A friend who works in education attended the event with low expectations and only because her college-going daughter persuaded her to. Afterwards I asked her what she thought and she said she was struck by how different the meeting was from activist meetings she used to go to a decade ago. “Back then it was all people who were on the same side, all disagreeing about small things and being holier-than-thou.” This was indeed stupendously different from Saturday’s speakers and the audience who disagreed on pretty much everything – including where the capital of India should be. Except that women should have their fair share of representation in politics. I agreed with my friend that it was dizzying and unnerving and glorious to be away from the echo chambers.

Despite the range of political positions in the room, discussions always remained civil and fruitful. In the afternoon there was a tense moment during a panel, which featured Surabhi Hodigere (young political consultant who is strongly allied with the BJP and RSS) and Ruchi Gupta, head of the National Students' Union of India (NSUI). But just a few minutes later, Hodigere talked about what she thinks encourages women to rise in politics: to see other women working in politics. She talked about how the presence of Nirmala Sitharaman inspires her. She talked about making it a point to always say at public gatherings that she wants to be the first woman chief minister of Karnataka. Then she said with fulsome grace that she was sure that the presence of Ruchi Gupta encourages other women to join politics, the kind of fantastic gesture that made me start counting the number of women in the room I could imagine as chief minister. Including Surabhi? Lots.

I first learnt about the winning streak of women candidates in India from Tara Krishnaswamy, but data affirms it over and over. Data from the last Lok Sabha elections indicate women candidates win at the rate of 9.6 percent and men at the rate of 6.4 percent. Similar rates can be found in legislative assembly elections and local government elections.

If parties field women, women win elections. But parties do not like fielding women because parties at every level — ticket distribution committees to fundraising committees — are run by men.

Despite everything, despite every last minor annoyance or mortal danger, women want to stand for elections. P Krishnaveni, former panchayat president in Tirunelveli district, nearly died in an attack by her upper-caste political enemies who couldn’t tolerate her caste or her extreme competence. They hacked two of her fingers off and severed her ear and left her for dead, next to a library she had built. That was in 2011. Krishnaveni is among a tsunami of the lakhs of women who have been part of the local government across India and effected change in their constituencies. The scars were visible on her arms, but Krishnaveni spoke this Saturday with great gravitas and sincerity in favour of women in politics.

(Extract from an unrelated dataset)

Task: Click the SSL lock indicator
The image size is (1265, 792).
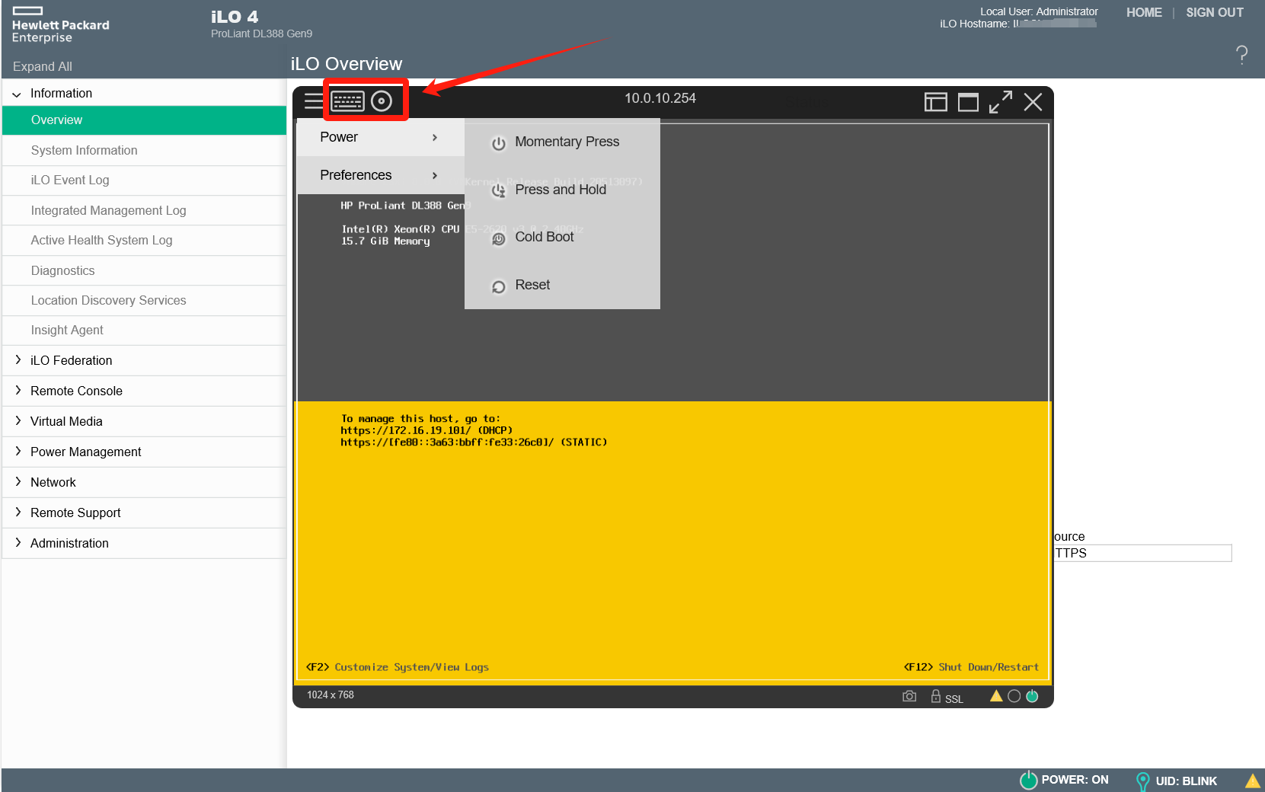Action: 946,697
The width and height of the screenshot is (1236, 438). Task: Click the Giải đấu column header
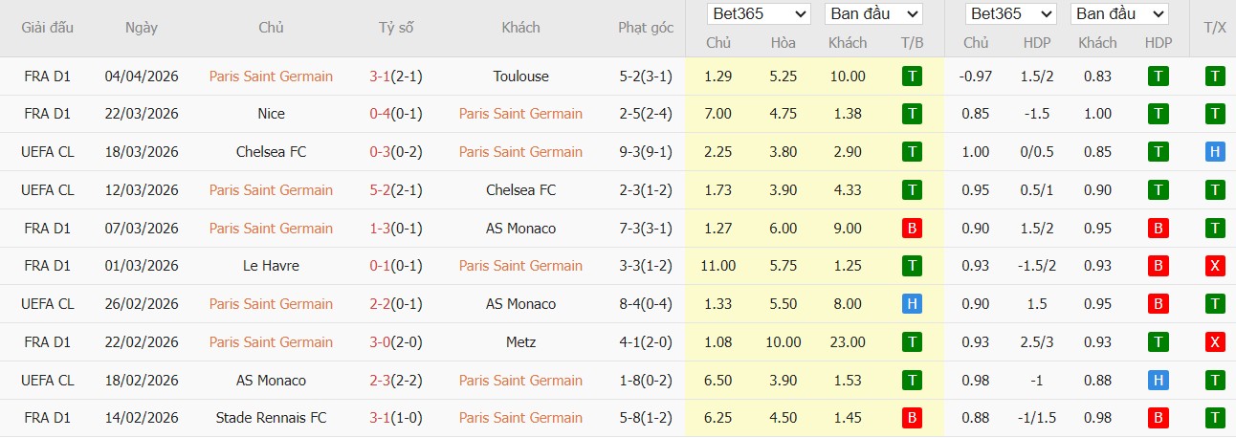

And that brings us to reservation. Unlike every uncle you know, who starts saying "Laloo Rabri" when they hear the phrase reservation for women. (Laloo was predictably against women’s reservation) Participants agreed on the fantastic results wrought by reserved seats for women. A volunteer who had come from Mysore said with a gleam in her eye that she had read a study that indicates that women who win in reserved seats go on to stand for elections in open seats the next time round. This detail was affirmed by speakers such as Varsha Nikam, a sarpanch from Maharashtra (with swagger and a thrilling public speaking style).

And when having slogged and slogged for parties (that like women foot-soldiers to get women voters) deny them tickets, what do women do? Apparently hundreds of women stand as independents or ‘rebel’ candidates: their own way of battering at the low and thick glass ceiling in Indian politics.

While the subject of money (how much you need to run) was touched on, it needs a mountain more of discussion. As does how sexual harassment keeps women out. Again, politicians from different parties agreed that the establishing of internal complaints committees (ICCs) in parties and stronger anti-sexual harassment policies were a strong need.

Recently, Michelle Obama made headlines around the world by saying about Sheryl Sandberg’s Lean In philosophy, “that s**t doesn't work all the time.” I was fascinated to notice how husbands, family and children rarely made an appearance in the all-day discussion. I am actually hard-pressed to think of a single mention, which was not merely in the context of husbands and families bringing in women as candidates. Not in the context of domesticity or work-life balance or anything.

Which brings me to what we can call The Husband Stitch (to borrow from Carmen Maria Machado). Yes, yes, many women in politics get in because their husbands want them to stand in seats reserved for women and be malleable. (And as Krishnaswamy said, nobody questions the competence of sons and nephews and brothers-in-law who get tickets). Except as studies show and speaker after speaker said on Saturday, it doesn’t matter if we start off with a Sarpanch Pati situation. Once women get their foot in, everything changes. It changes for them and it changes for women voters who are usually ignored by male politicians. As the fascinating research by Bhanupriya Rao (who also spoke this weekend) indicates in many parts of the country, ‘women panchayat leaders functioned independently, without male interference or support.’

I found the discussion about women’s wings of political parties rewarding. Yes, it can be a place to relegate talented women politicians said some, but Sushmita Dev, president of the All India Mahila Congress, argued that the women’s wing can be a place for a soft start for women with no connections to build their political network and capital. So how to deploy the advantages of both career paths is something for us to think through.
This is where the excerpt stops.